> **TASK ITEM**
Go through the entries below. Copy each line in which "range" appears.

> **DATA LISTING**
[Start of section]
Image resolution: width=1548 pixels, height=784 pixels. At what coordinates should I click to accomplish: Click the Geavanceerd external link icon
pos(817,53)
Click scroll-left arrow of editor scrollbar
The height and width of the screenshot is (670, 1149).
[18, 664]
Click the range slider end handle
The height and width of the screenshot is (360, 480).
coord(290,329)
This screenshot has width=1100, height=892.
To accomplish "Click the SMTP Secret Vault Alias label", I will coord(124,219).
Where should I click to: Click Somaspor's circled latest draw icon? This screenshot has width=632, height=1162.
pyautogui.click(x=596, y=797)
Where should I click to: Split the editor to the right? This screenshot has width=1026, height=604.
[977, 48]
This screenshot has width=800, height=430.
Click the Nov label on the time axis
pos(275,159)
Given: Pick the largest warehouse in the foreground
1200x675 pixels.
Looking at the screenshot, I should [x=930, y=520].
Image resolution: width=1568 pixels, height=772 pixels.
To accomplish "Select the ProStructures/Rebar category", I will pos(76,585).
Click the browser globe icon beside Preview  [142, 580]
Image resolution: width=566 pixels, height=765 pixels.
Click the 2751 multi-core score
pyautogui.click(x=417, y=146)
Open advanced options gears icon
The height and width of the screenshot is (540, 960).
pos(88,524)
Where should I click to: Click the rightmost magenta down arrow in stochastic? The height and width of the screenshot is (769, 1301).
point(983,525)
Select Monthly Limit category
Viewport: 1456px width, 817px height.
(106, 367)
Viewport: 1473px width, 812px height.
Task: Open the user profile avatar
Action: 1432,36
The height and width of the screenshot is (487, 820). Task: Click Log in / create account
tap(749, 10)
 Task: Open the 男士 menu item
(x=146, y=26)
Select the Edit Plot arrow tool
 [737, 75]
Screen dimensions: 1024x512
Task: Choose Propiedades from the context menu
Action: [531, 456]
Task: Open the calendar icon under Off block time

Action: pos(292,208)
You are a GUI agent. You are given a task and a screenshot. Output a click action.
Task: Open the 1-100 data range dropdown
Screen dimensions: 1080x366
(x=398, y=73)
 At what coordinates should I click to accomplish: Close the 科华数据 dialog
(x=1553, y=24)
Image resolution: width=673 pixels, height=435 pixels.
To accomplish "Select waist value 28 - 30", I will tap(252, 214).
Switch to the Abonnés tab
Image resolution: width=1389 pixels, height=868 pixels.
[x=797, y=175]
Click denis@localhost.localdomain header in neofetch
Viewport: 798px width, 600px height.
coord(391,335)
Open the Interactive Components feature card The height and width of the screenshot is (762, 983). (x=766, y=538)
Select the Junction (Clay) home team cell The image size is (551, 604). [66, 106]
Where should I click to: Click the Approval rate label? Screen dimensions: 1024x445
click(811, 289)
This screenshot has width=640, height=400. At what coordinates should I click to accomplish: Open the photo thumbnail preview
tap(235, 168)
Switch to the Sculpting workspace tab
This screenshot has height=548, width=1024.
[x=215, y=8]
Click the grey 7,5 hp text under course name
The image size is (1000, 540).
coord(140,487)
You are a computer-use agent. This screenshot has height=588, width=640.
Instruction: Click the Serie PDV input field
[End of section]
> **YOUR RESPONSE**
Click the range slider end handle
Task: Open the 1-100 data range dropdown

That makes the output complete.